Location
- 650 South 1100 East Salt Lake City, Utah 84102 United States 40°45′18″N 111°51′38″W﻿ / ﻿40.75500°N 111.86056°W

Information
- Type: Private, coeducational
- Religious affiliation: Roman Catholic
- Established: 1921
- Grades: 9–12
- Colors: Red and gold
- Mascot: Bulldogs
- Accreditation: WCEA Western Catholic Education Association, Northwest Association of Accredited Schools
- Website: www.judgememorial.com

= Judge Memorial Catholic High School =

Judge Memorial Catholic High School is a private Catholic high school located in Salt Lake City, Utah, United States. It is one of three high schools in the Roman Catholic Diocese of Salt Lake City serving students in grades nine through 12. Founded in 1921, the school draws students from across the Salt Lake Valley and beyond. Judge Memorial shares its city location with Our Lady of Lourdes parish and school.

==History==
The school property was originally the John Judge Memorial Miner's Home, a hospital established by Mary Judge, wife of John Judge, a partner of US Senator Thomas Kearns in Park City's famous Silver King Mining Co. Kearns married Judge's niece, Jennie Judge. Judge Mercy Home, more commonly called Judge Miner's Home, was designed by architect David C. Dart. The hospital was established for the population of Catholic coal miners working in Park City who suffered from black lung. As the need for a hospital dedicated to this cause subsided in direct relation to the decline of coal mining east of Salt Lake, Mary Judge (who along with her deceased husband, John, was the benefactor of the hospital) expressed her wishes to the bishop of the Diocese of Salt Lake to reopen the medical facility as a school. Mary Judge died before the diocese opened the new school's doors. The cornerstone was laid by Bishop Lawrence Scanlan in the fall of 1902 but the hospital was not opened until the fall of 1910. The hospital was originally intended to provide medical treatment for aged and infirm miners. Many miners working in Park City suffered from silicosis, also known as "miners' consumption", the disease that killed Mary's husband John at the age of 48. With Holy Cross Hospital a few blocks away, the need for a miners' hospital was not great; it was remodeled and opened as a school in the fall of 1920, under the name "Cathedral School."

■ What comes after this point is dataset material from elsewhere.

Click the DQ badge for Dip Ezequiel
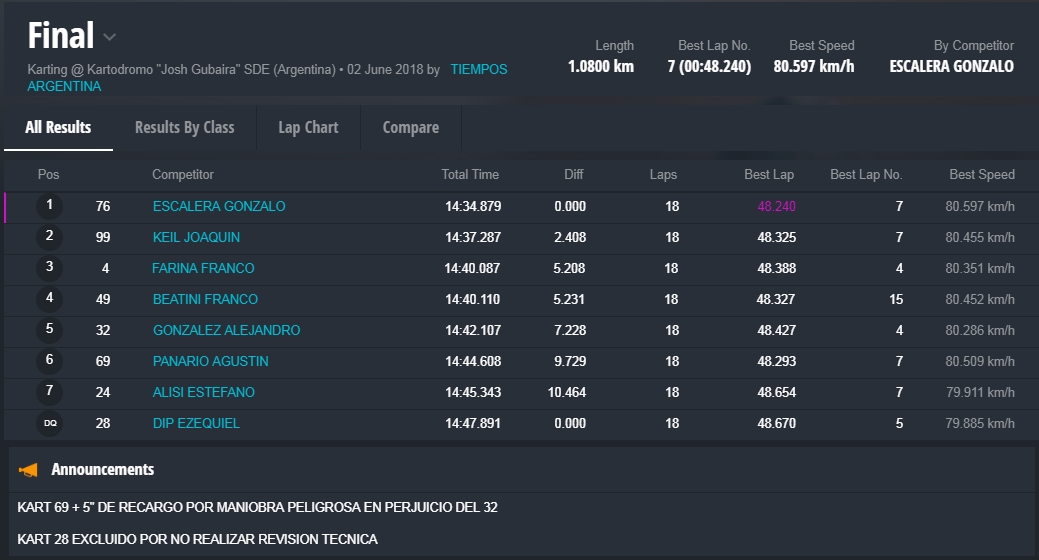This screenshot has height=560, width=1039. 49,423
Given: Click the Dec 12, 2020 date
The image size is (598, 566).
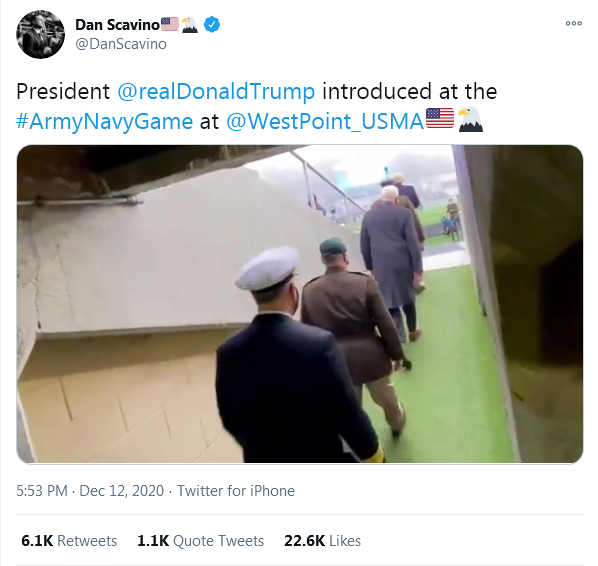Looking at the screenshot, I should click(121, 491).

Until 1929 the school was known as Cathedral High School and Catholic Grammar School. Bishop John Joseph Mitty changed the name to Judge Memorial School in 1929. In the fall of 1960, Judge moved into a new school building, and the old building was used as an elementary school until it was torn down in 1966. Judge Memorial was co-educational until 1964. That fall, Bishop Joseph Lennox Federal brought in the Oblates of St. Francis de Sales to run it as an all-boys school. At this time, girls attended St. Mary of the Wasatch High School. In 1970, St. Mary closed and girls once again joined the boys at Judge. That same year, the school added the word "Catholic" to its name.

==Awards==
Judge Memorial Catholic High School was designated a National Blue Ribbon School in 1984, 1989, 1998, and 2021, and is the only high school in Utah to receive this award more than once.

The school was included on the Challenge Index, which identified it as one of the top schools in the United States in 2020.

==Demographics==

Enrollment by grade (2017-2018)
| Grade 9 | Grade 10 | Grade 11 | Grade 12 |
|---|---|---|---|
| 180 | 180 | 180 | 180 |

Enrollment by race/ethnicity (2017-2018)
| Asian | Black | Hispanic | White | Native Hawaiian/ Pacific Islander |
|---|---|---|---|---|
| 30 | 30 | 200 | 455 | 5 |

==Notable alumni==

Business and communications
- Whitney Wolfe Herd, entrepreneur, co-founder of Tinder, founder and CEO at Bumble
- Philip J. Purcell, former CEO of Morgan Stanley

Government and community leadership
- Carolyn B. McHugh, American judge
- Art Kimball, former Utah State Senator
- Ted Vogt, former Arizona State Representative
- Robert Joseph Dwyer, former Catholic Archbishop of Portland and Utah historian

Athletics
- Kaden Elliss, NFL linebacker
- Keenyn Walker, MLB outfielder
- Zach Lund, Olympic athlete (skeleton luge)
- Patrick Smyth (athlete), American long-distance runner
- Luke Puskedra, American long-distance runner
- John Fassel - NFL coach
Music, film, and fine arts
- Stevie Nicks, singer, songwriter, and Grammy Award winner
- Maddie Rice, guitarist
- Pete Oswald, illustrator and production designer
- Jake Bailey, make-up artist
- Becca Bernstein, artist
- Joseph Bottum, writer
- John Fulton, author
- James Merendino, filmmaker

==In film==
Scenes from the movie Deidra & Laney Rob a Train were filmed in 2016 at Judge Memorial Catholic High School.